See Bill run. See Bill stumble. See James Carville and George Stephanopoulos jump to the fax machines to perform heavy duty CPR. It’s all in a day’s work for the pair, who were the head honchos behind Bill Clinton’s campaign for the presidency, which is the elusive subject matter of The War Room, a documentary by D. A. Pennebaker and Chris Hegedus.

The subject is partly elusive by choice. The filmmakers weren’t given access to the inner sanctum of the Clinton campaign until after the New York State primary. Furthermore, neither Carville nor Stephanopoulos was dense enough to allow a film crew total access to every private meeting held during an election year in which mud flew like rain during a downpour.

The War Room does capture some of the outrageous high points of one of the most bizarre election years ever to unfold. There’s Gennifer Flowers doing a press conference that starts to play like a warm-up for Howard Stern’s show. George Bush goes on the attack, but winds up sounding more like an irate Chihuahua than the pit bull image he was trying to project. H. Ross Perot enters the race. Then he’s out. Then he’s in. Then he’s…ah, the heck with it.

Through it all, Clinton’s staff broke the world’s record for speed, as they zipped out corrections, refutations and their own brand of dirt and gossip. They were wired into the information superhighway and were determined to reinvent the techniques of electoral politics.

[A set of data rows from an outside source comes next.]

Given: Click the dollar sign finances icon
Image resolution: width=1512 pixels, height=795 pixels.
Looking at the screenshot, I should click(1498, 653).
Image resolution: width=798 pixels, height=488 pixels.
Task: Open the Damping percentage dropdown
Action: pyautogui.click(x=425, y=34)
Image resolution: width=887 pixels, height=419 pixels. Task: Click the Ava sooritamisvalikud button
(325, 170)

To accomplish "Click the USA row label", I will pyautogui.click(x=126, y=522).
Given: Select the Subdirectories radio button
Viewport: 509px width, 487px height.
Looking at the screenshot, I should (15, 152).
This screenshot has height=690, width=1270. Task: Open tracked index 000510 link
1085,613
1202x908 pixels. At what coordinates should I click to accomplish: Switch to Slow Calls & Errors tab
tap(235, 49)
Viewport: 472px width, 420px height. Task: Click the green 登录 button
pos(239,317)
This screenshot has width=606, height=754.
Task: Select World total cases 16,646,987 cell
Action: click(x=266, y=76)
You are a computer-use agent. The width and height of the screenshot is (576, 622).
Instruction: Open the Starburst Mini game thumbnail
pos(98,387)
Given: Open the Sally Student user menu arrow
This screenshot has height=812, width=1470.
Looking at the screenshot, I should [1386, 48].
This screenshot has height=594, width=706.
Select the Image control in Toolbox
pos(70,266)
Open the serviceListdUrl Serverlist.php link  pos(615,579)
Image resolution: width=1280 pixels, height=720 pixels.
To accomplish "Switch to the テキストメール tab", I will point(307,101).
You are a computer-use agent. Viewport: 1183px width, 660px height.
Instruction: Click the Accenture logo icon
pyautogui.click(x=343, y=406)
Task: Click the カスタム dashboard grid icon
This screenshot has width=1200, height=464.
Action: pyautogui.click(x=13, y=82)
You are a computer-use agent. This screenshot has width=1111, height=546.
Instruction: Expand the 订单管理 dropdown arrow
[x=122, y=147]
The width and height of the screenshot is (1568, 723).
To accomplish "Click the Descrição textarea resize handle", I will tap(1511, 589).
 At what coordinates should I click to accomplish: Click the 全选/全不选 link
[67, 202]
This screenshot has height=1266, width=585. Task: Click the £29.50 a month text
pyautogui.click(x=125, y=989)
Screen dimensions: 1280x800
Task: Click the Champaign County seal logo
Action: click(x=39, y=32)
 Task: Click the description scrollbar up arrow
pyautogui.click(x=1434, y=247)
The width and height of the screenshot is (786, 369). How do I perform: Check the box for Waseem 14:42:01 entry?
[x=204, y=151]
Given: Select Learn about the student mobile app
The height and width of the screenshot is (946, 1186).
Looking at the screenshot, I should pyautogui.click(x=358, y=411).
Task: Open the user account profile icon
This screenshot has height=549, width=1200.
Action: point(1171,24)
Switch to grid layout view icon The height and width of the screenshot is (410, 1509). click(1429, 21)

What The War Room captures best are the personality differences between Carville and Stephanopoulos. Amid the typically frantic state of the campaign headquarters, Craville cruises like a hungry shark caught snacking between meals. Maybe it was just the insistent munching of candy giving him a sugar rush, but Carville is repeatedly presented as carrying on like a tightly strung lunatic. Stephanopoulos has his moments of boyish enthusiasm, but most often he’s the calm center to Hurricane Carville’s storm.

There are a few surprises in The War Room, and its main weakness is that the actual campaign was more surreal than it appears on film. But it offers a good feel for the hardball maneuvers and idiotic scrambling that make up our political system.